Content starts

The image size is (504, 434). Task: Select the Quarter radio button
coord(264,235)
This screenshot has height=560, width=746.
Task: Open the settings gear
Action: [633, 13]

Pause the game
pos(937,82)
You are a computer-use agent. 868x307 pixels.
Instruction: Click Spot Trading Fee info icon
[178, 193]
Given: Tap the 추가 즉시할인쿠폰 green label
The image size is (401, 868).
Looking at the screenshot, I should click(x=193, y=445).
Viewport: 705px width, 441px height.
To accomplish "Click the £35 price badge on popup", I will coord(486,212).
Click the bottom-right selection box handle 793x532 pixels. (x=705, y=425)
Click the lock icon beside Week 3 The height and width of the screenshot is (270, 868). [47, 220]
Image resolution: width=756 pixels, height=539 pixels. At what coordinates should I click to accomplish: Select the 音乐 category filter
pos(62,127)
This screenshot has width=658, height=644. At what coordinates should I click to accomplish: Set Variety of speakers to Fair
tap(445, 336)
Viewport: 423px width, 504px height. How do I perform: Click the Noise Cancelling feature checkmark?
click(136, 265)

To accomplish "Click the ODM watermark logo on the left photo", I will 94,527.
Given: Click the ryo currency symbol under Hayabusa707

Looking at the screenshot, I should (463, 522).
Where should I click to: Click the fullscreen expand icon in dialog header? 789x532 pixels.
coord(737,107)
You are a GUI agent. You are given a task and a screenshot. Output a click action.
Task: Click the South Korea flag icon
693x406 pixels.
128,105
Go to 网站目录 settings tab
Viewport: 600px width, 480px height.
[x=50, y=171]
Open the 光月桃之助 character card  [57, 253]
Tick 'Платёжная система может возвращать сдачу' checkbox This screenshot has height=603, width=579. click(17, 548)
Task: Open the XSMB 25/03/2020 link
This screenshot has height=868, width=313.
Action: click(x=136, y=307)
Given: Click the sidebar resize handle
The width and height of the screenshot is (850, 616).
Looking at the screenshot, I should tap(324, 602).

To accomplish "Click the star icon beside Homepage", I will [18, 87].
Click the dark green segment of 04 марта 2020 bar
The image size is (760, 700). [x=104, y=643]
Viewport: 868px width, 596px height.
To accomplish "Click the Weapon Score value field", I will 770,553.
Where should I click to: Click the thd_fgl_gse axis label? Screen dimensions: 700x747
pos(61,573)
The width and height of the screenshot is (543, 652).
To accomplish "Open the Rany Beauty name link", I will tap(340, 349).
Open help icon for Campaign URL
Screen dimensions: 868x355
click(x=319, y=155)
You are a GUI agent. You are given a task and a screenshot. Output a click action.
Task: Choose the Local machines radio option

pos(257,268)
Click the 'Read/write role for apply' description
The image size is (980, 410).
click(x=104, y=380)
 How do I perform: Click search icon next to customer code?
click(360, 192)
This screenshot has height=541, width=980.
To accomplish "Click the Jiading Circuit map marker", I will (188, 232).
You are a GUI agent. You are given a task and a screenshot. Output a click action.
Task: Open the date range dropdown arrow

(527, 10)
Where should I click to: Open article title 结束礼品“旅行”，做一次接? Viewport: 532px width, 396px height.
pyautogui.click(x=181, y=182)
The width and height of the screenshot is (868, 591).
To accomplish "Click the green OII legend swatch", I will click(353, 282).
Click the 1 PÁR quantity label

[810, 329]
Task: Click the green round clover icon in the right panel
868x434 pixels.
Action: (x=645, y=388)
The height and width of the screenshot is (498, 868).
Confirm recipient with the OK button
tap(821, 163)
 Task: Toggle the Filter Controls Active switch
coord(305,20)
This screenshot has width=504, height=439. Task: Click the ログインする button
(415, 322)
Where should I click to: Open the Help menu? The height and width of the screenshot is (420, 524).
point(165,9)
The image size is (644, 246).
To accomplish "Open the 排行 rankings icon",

Content ends

Exercise requirements
Write out all the entries exactly.

Response to the exercise
The image size is (504, 434). Task: Select the Quarter radio button
coord(264,235)
This screenshot has height=560, width=746.
Task: Open the settings gear
Action: [633, 13]

Pause the game
pos(937,82)
You are a computer-use agent. 868x307 pixels.
Instruction: Click Spot Trading Fee info icon
[178, 193]
Given: Tap the 추가 즉시할인쿠폰 green label
The image size is (401, 868).
Looking at the screenshot, I should click(x=193, y=445).
Viewport: 705px width, 441px height.
To accomplish "Click the £35 price badge on popup", I will coord(486,212).
Click the bottom-right selection box handle 793x532 pixels. (x=705, y=425)
Click the lock icon beside Week 3 The height and width of the screenshot is (270, 868). [47, 220]
Image resolution: width=756 pixels, height=539 pixels. At what coordinates should I click to accomplish: Select the 音乐 category filter
pos(62,127)
This screenshot has width=658, height=644. At what coordinates should I click to accomplish: Set Variety of speakers to Fair
tap(445, 336)
Viewport: 423px width, 504px height. How do I perform: Click the Noise Cancelling feature checkmark?
click(136, 265)

To accomplish "Click the ODM watermark logo on the left photo", I will 94,527.
Given: Click the ryo currency symbol under Hayabusa707

Looking at the screenshot, I should (463, 522).
Where should I click to: Click the fullscreen expand icon in dialog header? 789x532 pixels.
coord(737,107)
You are a GUI agent. You are given a task and a screenshot. Output a click action.
Task: Click the South Korea flag icon
693x406 pixels.
128,105
Go to 网站目录 settings tab
Viewport: 600px width, 480px height.
[x=50, y=171]
Open the 光月桃之助 character card  [57, 253]
Tick 'Платёжная система может возвращать сдачу' checkbox This screenshot has height=603, width=579. click(17, 548)
Task: Open the XSMB 25/03/2020 link
This screenshot has height=868, width=313.
Action: click(x=136, y=307)
Given: Click the sidebar resize handle
The width and height of the screenshot is (850, 616).
Looking at the screenshot, I should tap(324, 602).

To accomplish "Click the star icon beside Homepage", I will [18, 87].
Click the dark green segment of 04 марта 2020 bar
The image size is (760, 700). [x=104, y=643]
Viewport: 868px width, 596px height.
To accomplish "Click the Weapon Score value field", I will 770,553.
Where should I click to: Click the thd_fgl_gse axis label? Screen dimensions: 700x747
pos(61,573)
The width and height of the screenshot is (543, 652).
To accomplish "Open the Rany Beauty name link", I will tap(340, 349).
Open help icon for Campaign URL
Screen dimensions: 868x355
click(x=319, y=155)
You are a GUI agent. You are given a task and a screenshot. Output a click action.
Task: Choose the Local machines radio option

pos(257,268)
Click the 'Read/write role for apply' description
The image size is (980, 410).
click(x=104, y=380)
 How do I perform: Click search icon next to customer code?
click(360, 192)
This screenshot has height=541, width=980.
To accomplish "Click the Jiading Circuit map marker", I will (188, 232).
You are a GUI agent. You are given a task and a screenshot. Output a click action.
Task: Open the date range dropdown arrow

(527, 10)
Where should I click to: Open article title 结束礼品“旅行”，做一次接? Viewport: 532px width, 396px height.
pyautogui.click(x=181, y=182)
The width and height of the screenshot is (868, 591).
To accomplish "Click the green OII legend swatch", I will click(353, 282).
Click the 1 PÁR quantity label

[810, 329]
Task: Click the green round clover icon in the right panel
868x434 pixels.
Action: (x=645, y=388)
The height and width of the screenshot is (498, 868).
Confirm recipient with the OK button
tap(821, 163)
 Task: Toggle the Filter Controls Active switch
coord(305,20)
This screenshot has width=504, height=439. Task: Click the ログインする button
(415, 322)
Where should I click to: Open the Help menu? The height and width of the screenshot is (420, 524).
point(165,9)
The image size is (644, 246).
To accomplish "Open the 排行 rankings icon",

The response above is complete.